## What is expected
Copy word for word the line containing "You are a GUI" together with all lines following it to the end of the listing below, without the pictures.

□ □ □ □

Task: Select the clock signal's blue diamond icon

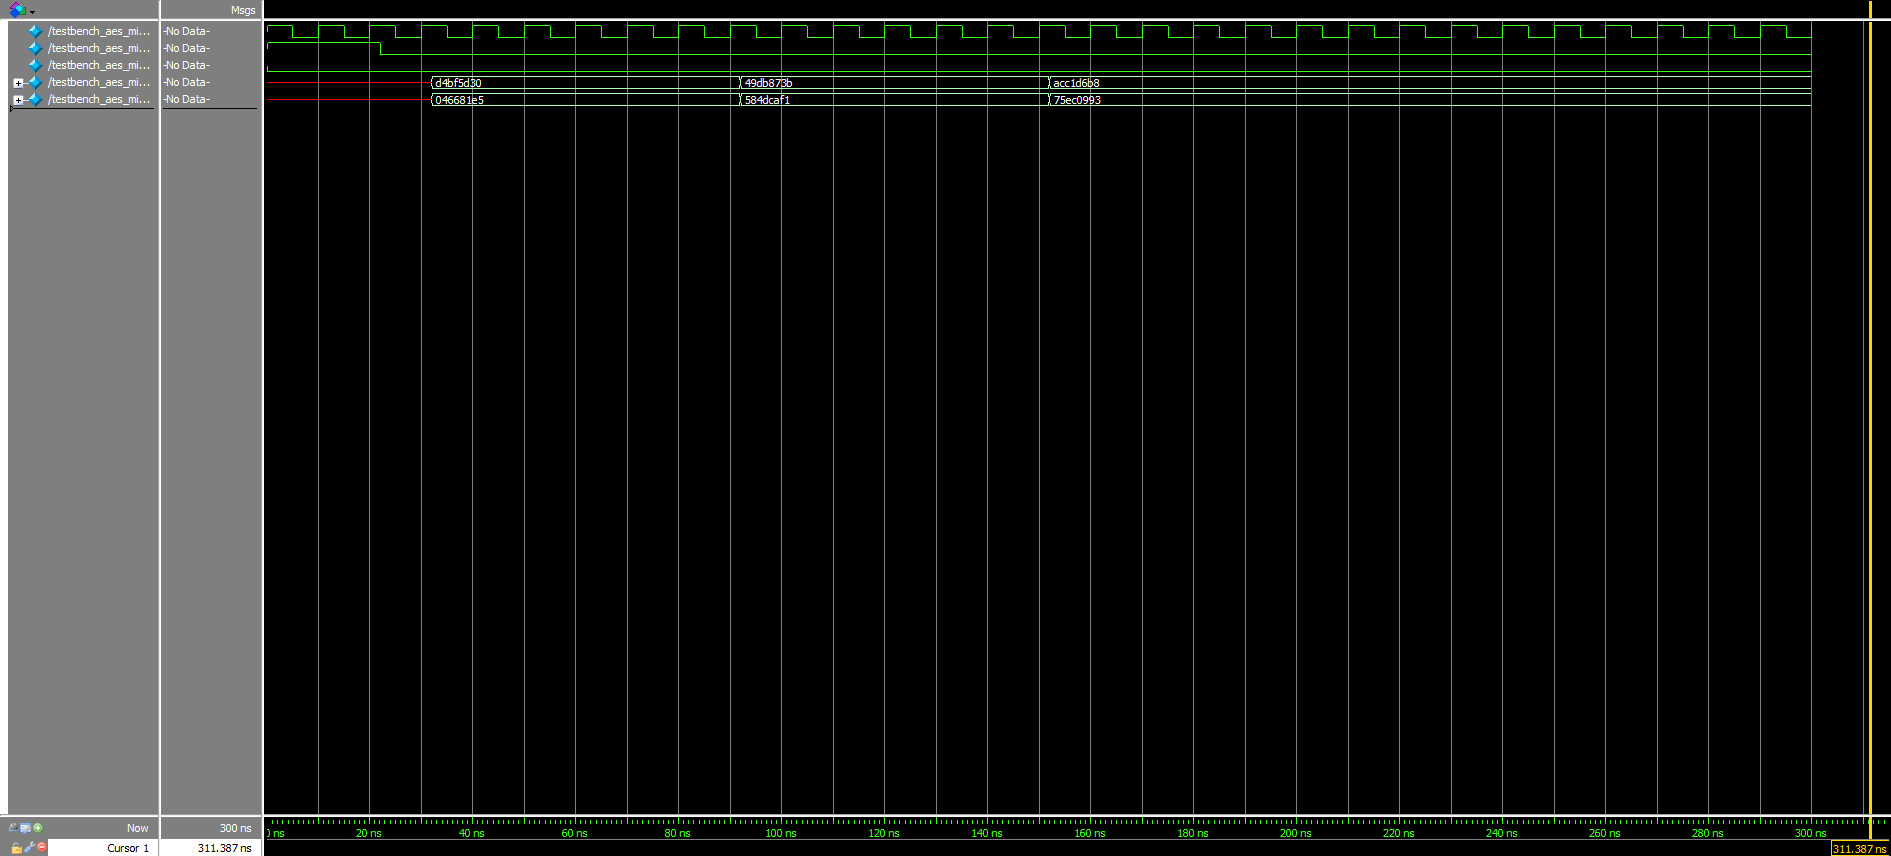Action: click(x=35, y=32)
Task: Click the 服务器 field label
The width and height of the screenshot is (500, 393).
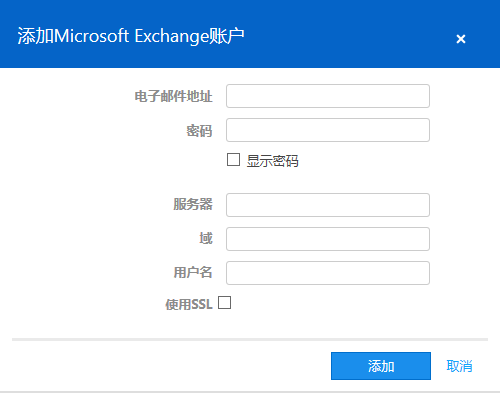Action: (193, 204)
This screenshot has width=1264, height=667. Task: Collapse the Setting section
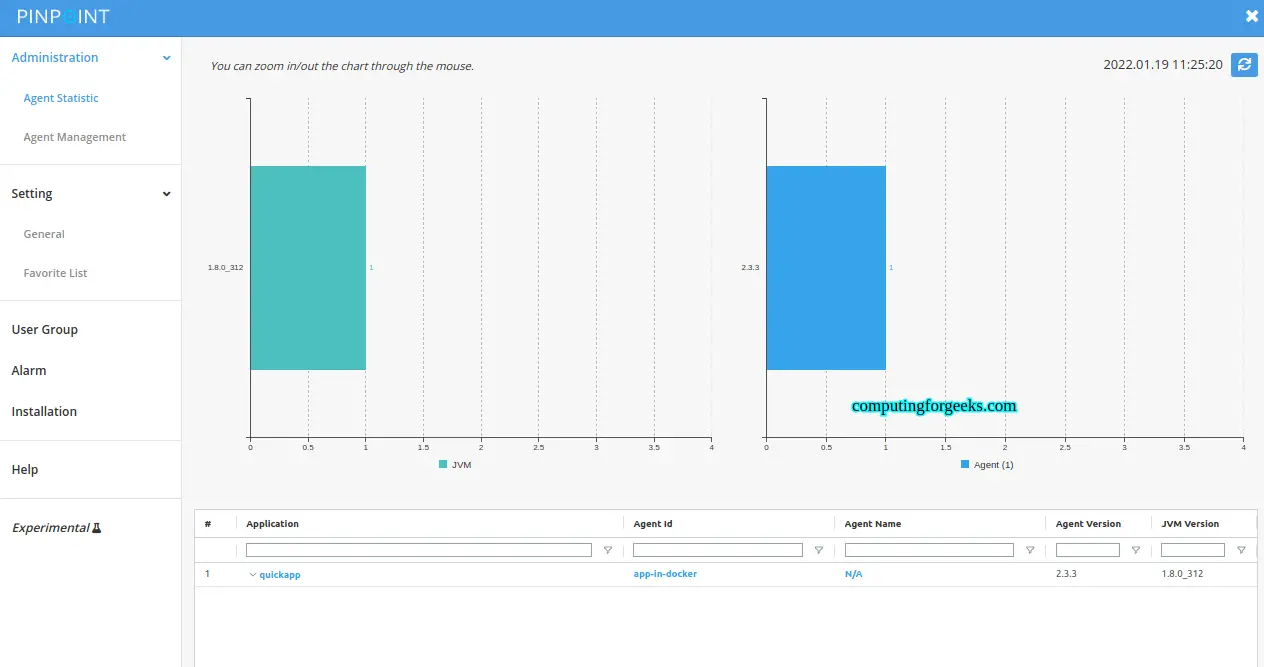pos(165,193)
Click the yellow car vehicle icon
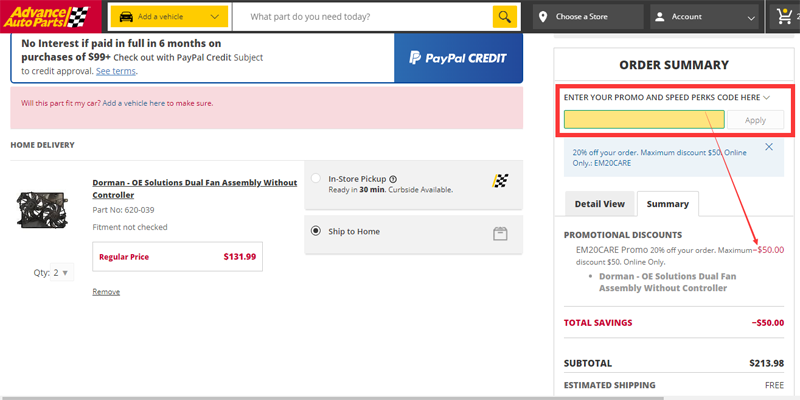This screenshot has height=400, width=800. tap(125, 17)
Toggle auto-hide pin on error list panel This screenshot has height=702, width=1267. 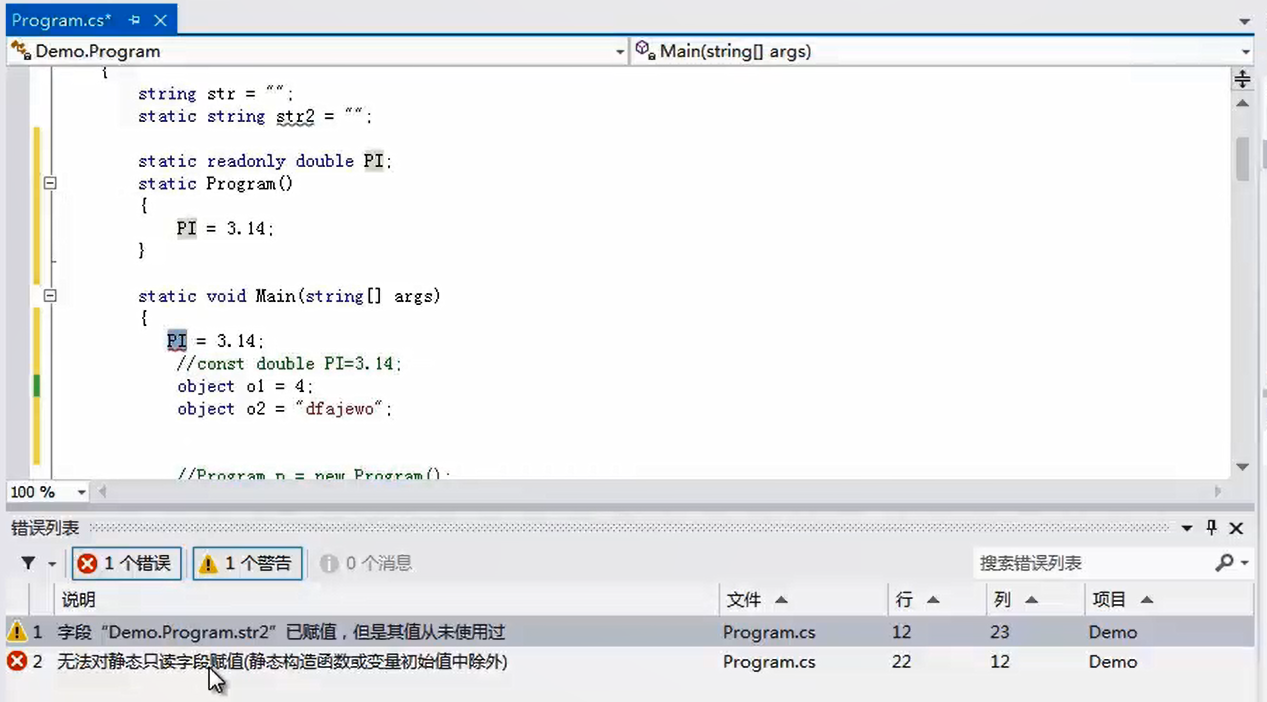point(1211,528)
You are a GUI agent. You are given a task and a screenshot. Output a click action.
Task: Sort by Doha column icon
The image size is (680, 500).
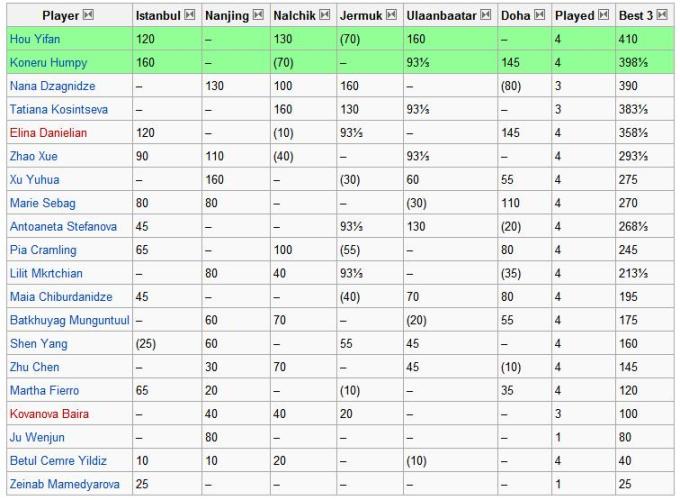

□ □ □ □

## Reply to the task
You are a GUI agent. You are given a task and a screenshot. Output a click action.
Task: Sort by Doha column icon
The image size is (680, 500).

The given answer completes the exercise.